Patah Hati Terindah by Lutfia K.
Cerita patah hati yang (seperti judulnya) indah (kata karakter utamanya sik *mana ada patah hati yang indah -____-*).

Ulang Tahun Ke-17 by Mahir Pradana
Settingnya di Jenewa, Swiss. Seorang pria yang tiba-tiba bertemu dengan gadis yang mengingatkannya akan kenangan masa lalu. Cerita mulai seru ketika sang gadis meminta pria itu untuk bernyanyi di acara ulang tahun ke-17-nya.

Keberuntungan Kedua by Shelly Fw
Oh, endingnya "jleb".

To Make You Feel My Love by Ina Inong
Cerpen yang satu ini bercerita tentang cinta terpendam yang telah lama tak pernah terungkap. Dan akhirnya menyebabkan perselingkuhan.

Bunga Pengantin by Sanie B. Kuncoro
Kisah yang diawali dan disebabkan oleh bunga pengantin. Suka dengan keputusan yang diambil tokoh utama.

Yogyakarta, Suatu Cerita by Dodi Prananda
Lagi-lagi LDR, kali ini LDR-nya "berhasil" tapi....

A Whole New World (But Not) With You by Nye
Yang ini sedikit beda, cerita tentang malam hari sebelum pasangan di cerita ini akan menjalani LDR.

“Aku memang kalah. Kalah pada rasa takut untuk mencintaimu.”

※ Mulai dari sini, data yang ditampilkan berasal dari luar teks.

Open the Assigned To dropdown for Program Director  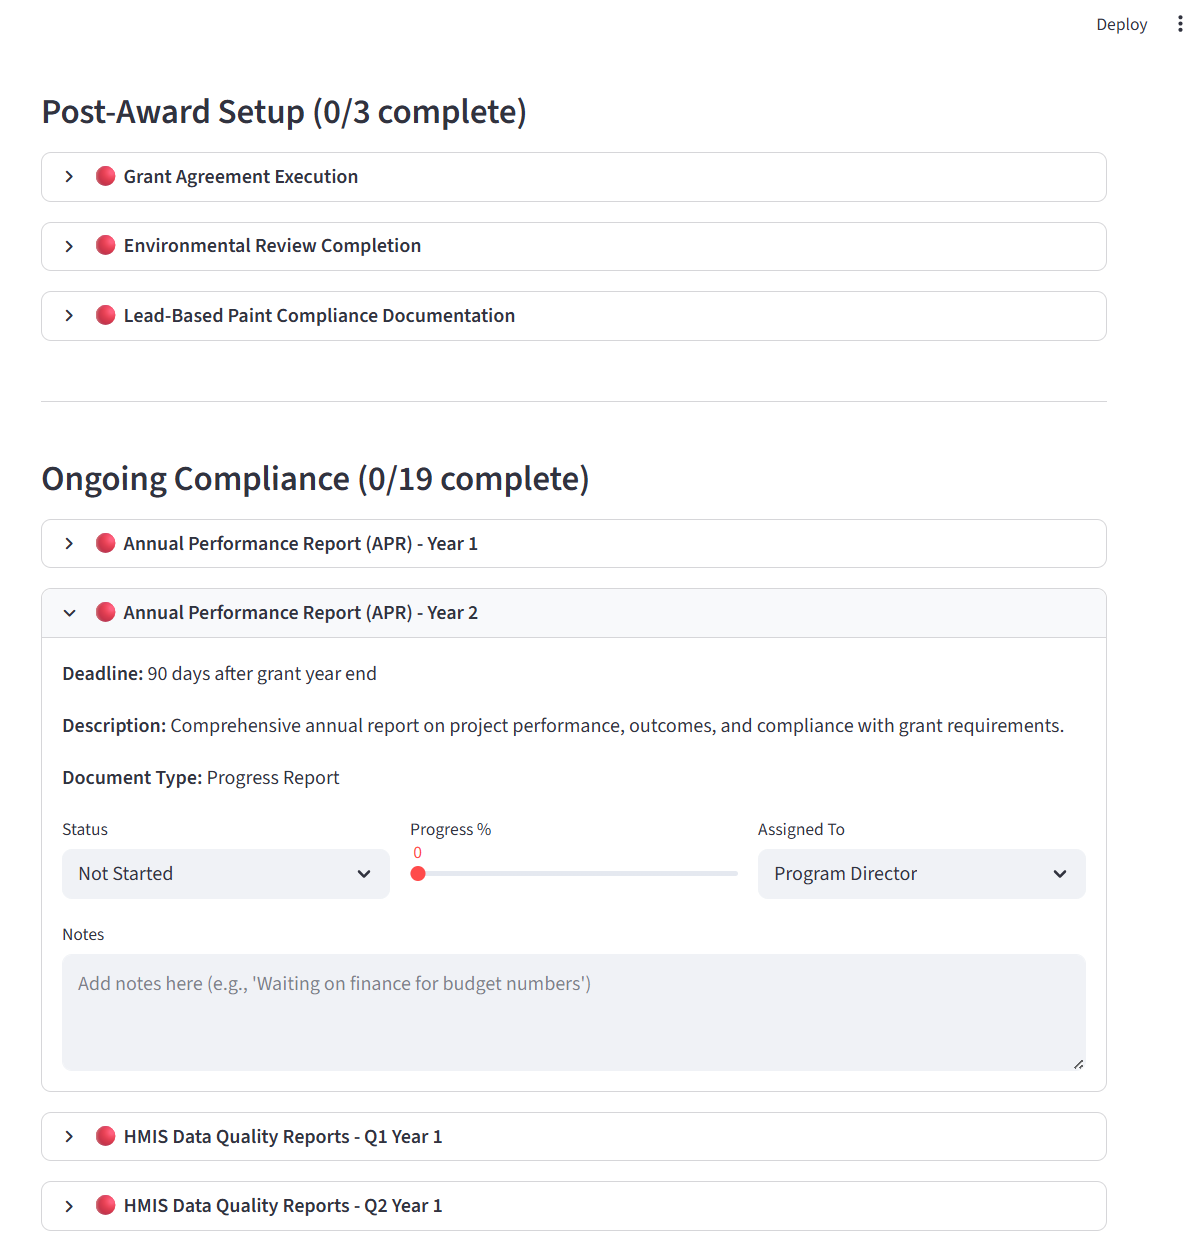(x=920, y=873)
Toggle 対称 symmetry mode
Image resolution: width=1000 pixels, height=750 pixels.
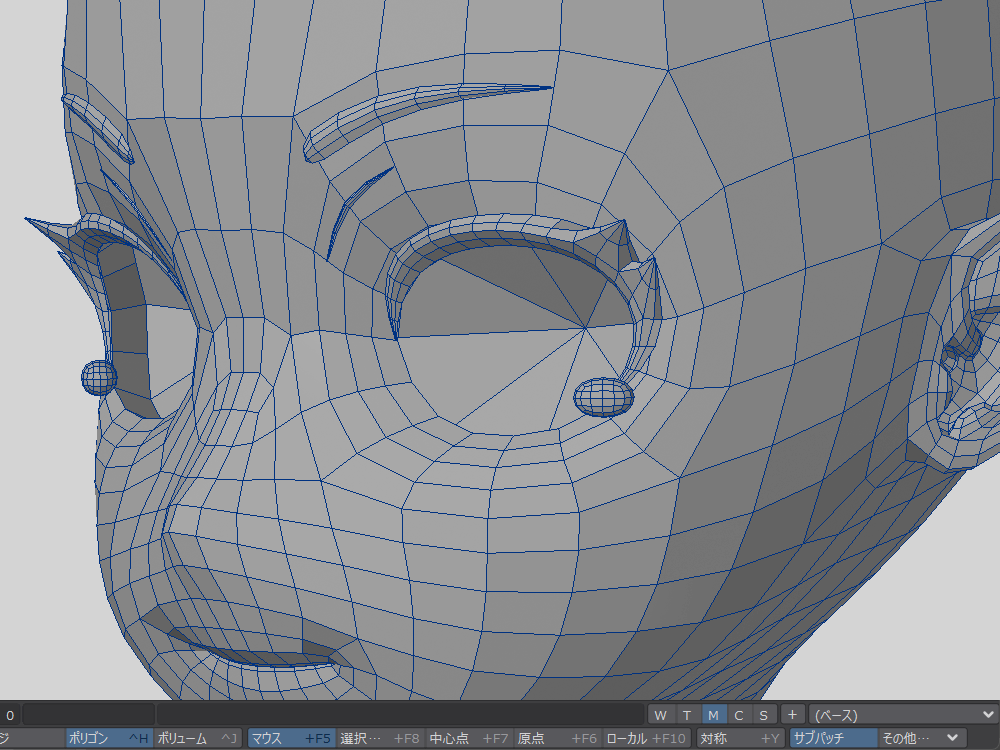click(x=739, y=739)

Saya memang kurang cocok membaca buku atau cerita dengan narasi yang mendayu-dayu dan kalimat yang berbunga-bunga, jadi karena kebanyakan cerpen di buku ini punya faktor itu, cerpen-cerpennya jadi kurang berkesan.

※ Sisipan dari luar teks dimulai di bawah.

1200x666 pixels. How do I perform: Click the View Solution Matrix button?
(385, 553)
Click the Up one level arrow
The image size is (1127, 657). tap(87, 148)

Dari ke-14 cerpen, yang paling berkesan buat saya hanya cerpen dari Mahir Pradana, Stephanie Zen dan Sanie B. Kuncoro. Sisanya, banyak yang saya suka ketika membacanya tapi mudah sekali dilupakan begitu saja.

“Words mean nothing, unless the person who said it… is your everything, am I right?”

“Aku akan menangkap kupu-kupu ungu untukmu. Seperti aku menghadiahimu setoples hujan.”

RATING 2.5/5

p.s.: sisi baik dari buku ini adalah... covernya masih keren :D saya suka model tulisan judulnya yang seolah-olah luntur karena tetesan air mata.